Boasting the fullest, most arranged compositions of his career so far, Street-Legal is woefully pop, verging on Springsteen. It is still unmistakably Dylan, but there’s a full chorus of females backing every word, and the songs take on a nearly church-like build. This too would be relevant as Dylan’s words and themes became intensely more rich with biblical overtones. It would foreshadow the approaching Christianity that Dylan would find following the settlement of his child custody battle, the period that gave us directly gospel albums Slow Train Coming and Saved. But here at least, he was still Dylan’s Dylan.

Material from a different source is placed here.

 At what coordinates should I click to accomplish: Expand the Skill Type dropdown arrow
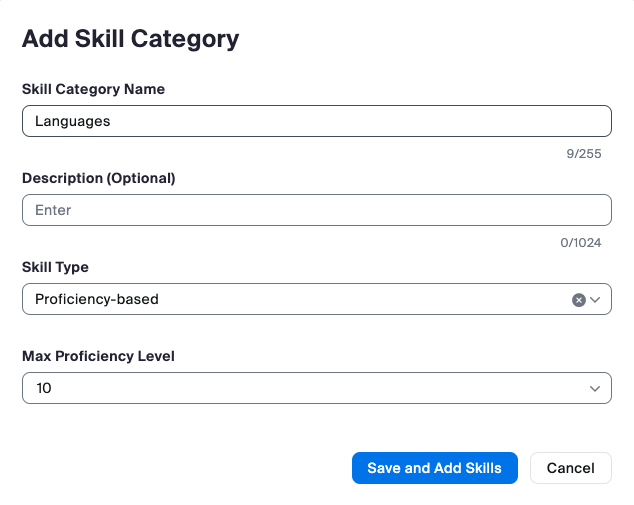(x=596, y=299)
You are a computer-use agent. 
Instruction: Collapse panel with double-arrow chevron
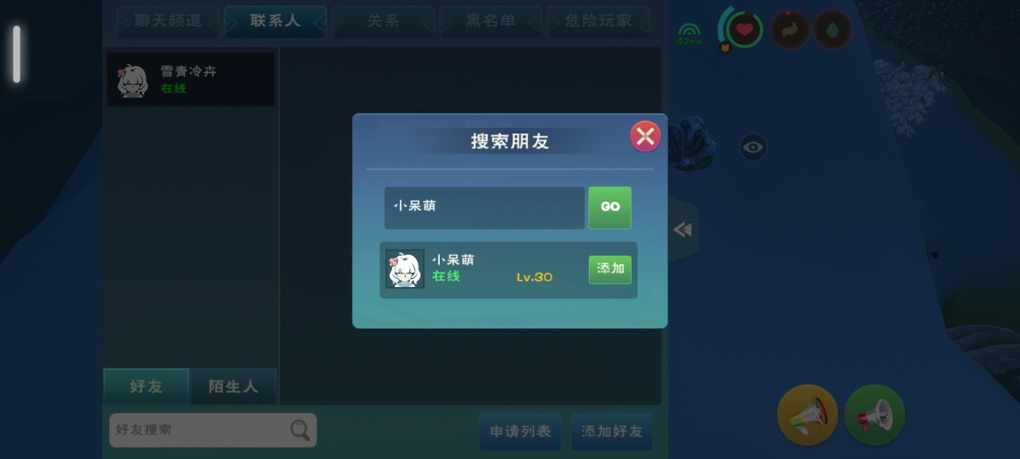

It is noticeably rushed, jammed into four days of recording while still in court over his children’s custody, and while still cutting film for Renaldo and Clara. The entire record can at times seem like a patchwork quilt, with various styles and musics put together to create something new. After starting with “Changing Of The Guard,” he rolls quickly into a low-rolling blues tune, “New Pony,” before switching again into a waltz, for chrissakes, in “No Time To Think.”

And yet it sounds profoundly confident. The swing and the sway of each of the songs matches the rhythm in his voice that no other Dylan record really hit, save for Blood On The Tracks. As it turns out, the vocals were his most intricate detail during the recording sessions, as a revolving door of singers came and went, even including Katey Sagal of Married with Children fame, before settling on the right set of vocalists. But he had something in mind, and he wanted to find exactly that.

Turns out it he took aim at everything: “Socialism, hypnotism, patriotism, materialism / Fools making laws for the breaking of jaws / and the sound of the keys as they clink / but there’s no time to think.” It’s this rhetoric that soars throughout the record and shows us that even our icons can break. Sometimes there’s just too much on a man’s plate.

Somehow when Dylan had too much, he still made good music.


Song: “New Pony”

Sounds like a badass would.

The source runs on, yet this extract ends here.